→ **TASK GOAL**:
Beneath this task are records; print exactly the stretch of them from the line with "The height and width of the screenshot is (629, 1012)." through the line with "Choose the Core", both ends included.

→ **INFORMATION PROVIDED**:
------

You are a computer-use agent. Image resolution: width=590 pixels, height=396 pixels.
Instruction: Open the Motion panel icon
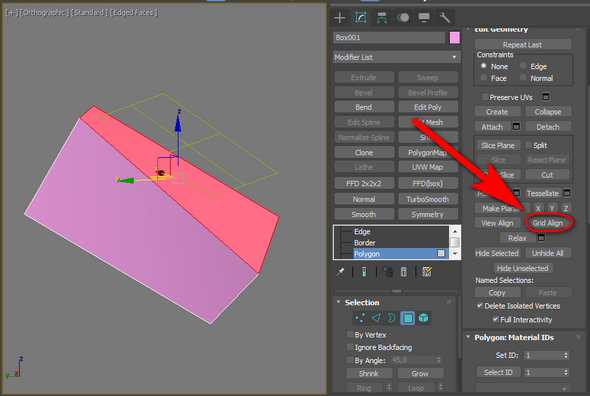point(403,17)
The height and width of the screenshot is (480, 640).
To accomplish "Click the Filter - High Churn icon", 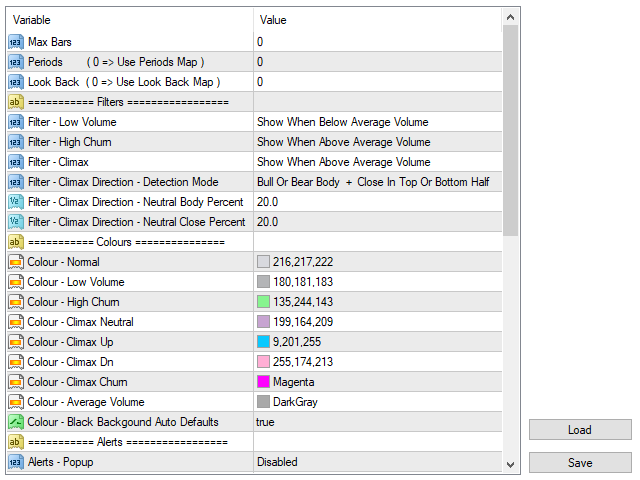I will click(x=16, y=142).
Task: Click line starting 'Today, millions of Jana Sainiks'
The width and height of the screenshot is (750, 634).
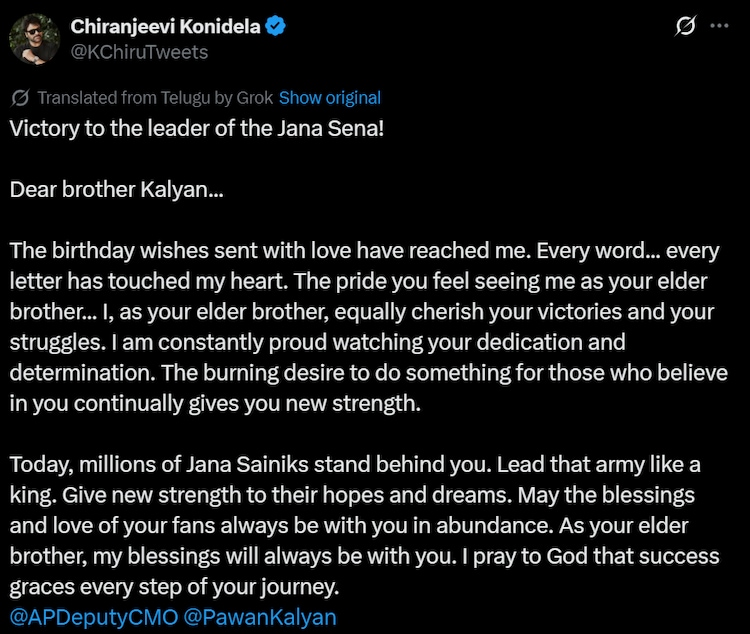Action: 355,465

------

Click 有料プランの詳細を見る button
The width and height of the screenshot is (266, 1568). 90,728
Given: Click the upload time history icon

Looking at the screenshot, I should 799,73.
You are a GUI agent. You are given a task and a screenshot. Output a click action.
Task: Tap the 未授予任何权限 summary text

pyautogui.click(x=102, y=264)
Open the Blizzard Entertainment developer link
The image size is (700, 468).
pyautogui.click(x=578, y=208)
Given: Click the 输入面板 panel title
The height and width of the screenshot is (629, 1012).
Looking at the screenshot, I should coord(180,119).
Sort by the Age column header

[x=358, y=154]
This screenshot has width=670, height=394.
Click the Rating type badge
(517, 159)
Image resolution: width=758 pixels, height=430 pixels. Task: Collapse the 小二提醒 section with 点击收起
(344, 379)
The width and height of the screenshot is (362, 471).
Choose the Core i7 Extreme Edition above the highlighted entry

------

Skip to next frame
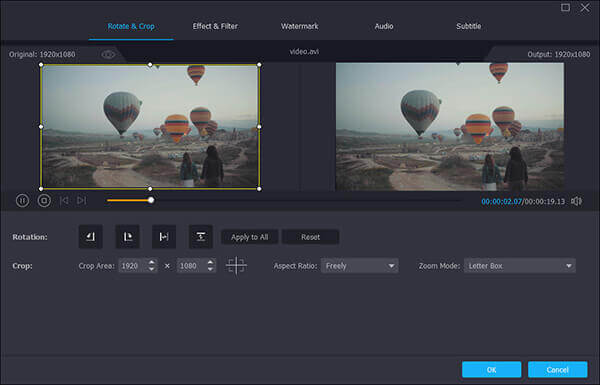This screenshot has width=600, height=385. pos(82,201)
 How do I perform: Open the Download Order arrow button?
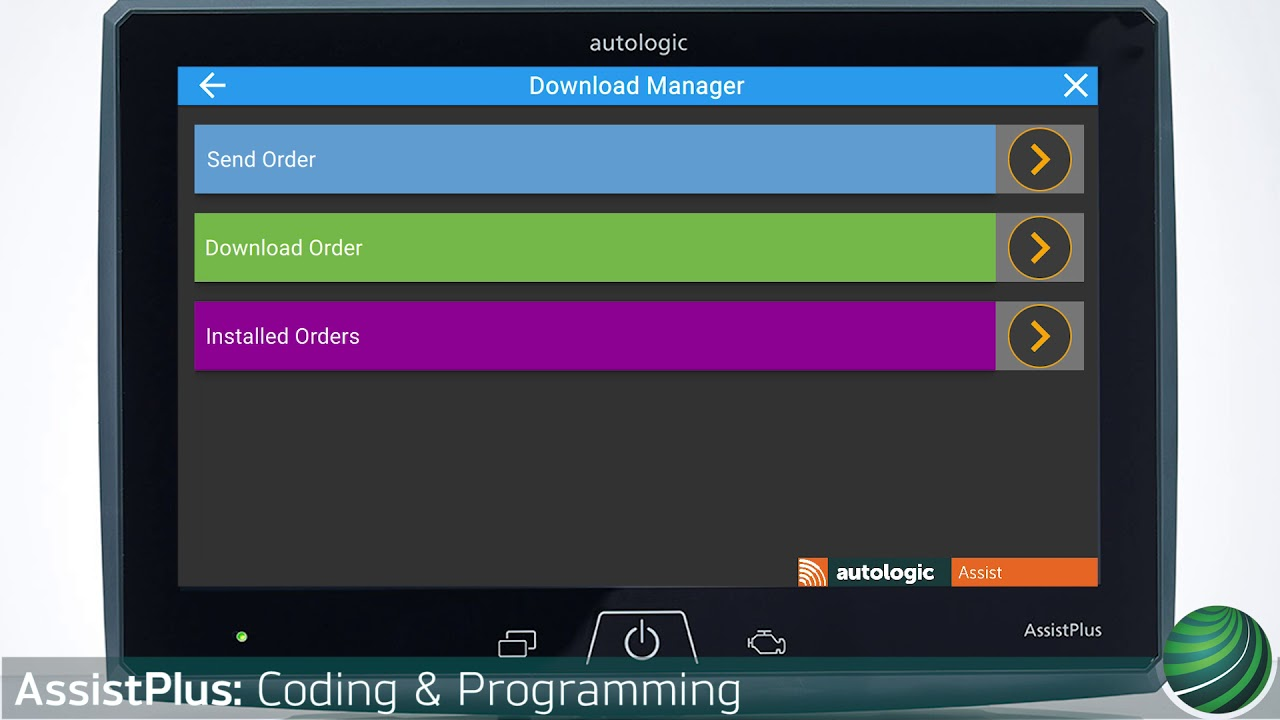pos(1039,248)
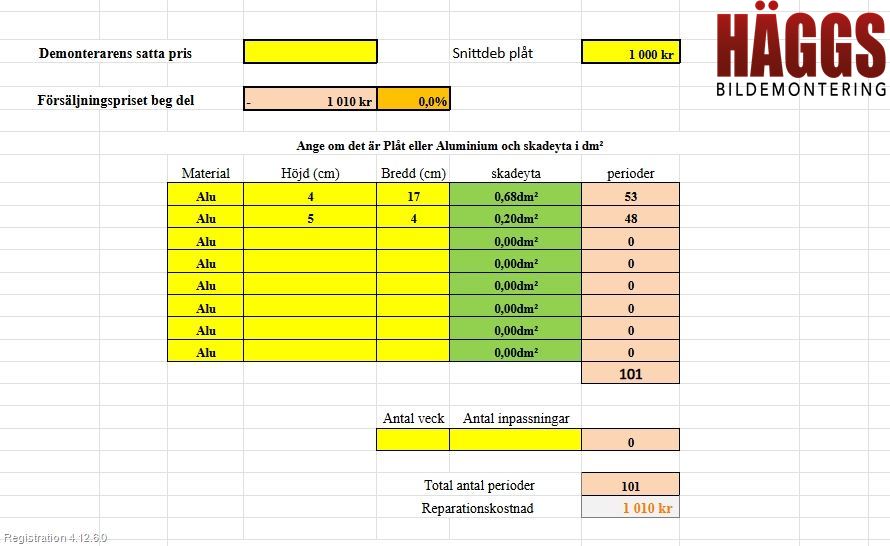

------

→ **RESPONSE BOX**:
The height and width of the screenshot is (629, 1012).
Looking at the screenshot, I should coord(180,119).
Sort by the Age column header

[x=358, y=154]
This screenshot has width=670, height=394.
Click the Rating type badge
(517, 159)
Image resolution: width=758 pixels, height=430 pixels. Task: Collapse the 小二提醒 section with 点击收起
(344, 379)
The width and height of the screenshot is (362, 471).
Choose the Core i7 Extreme Edition above the highlighted entry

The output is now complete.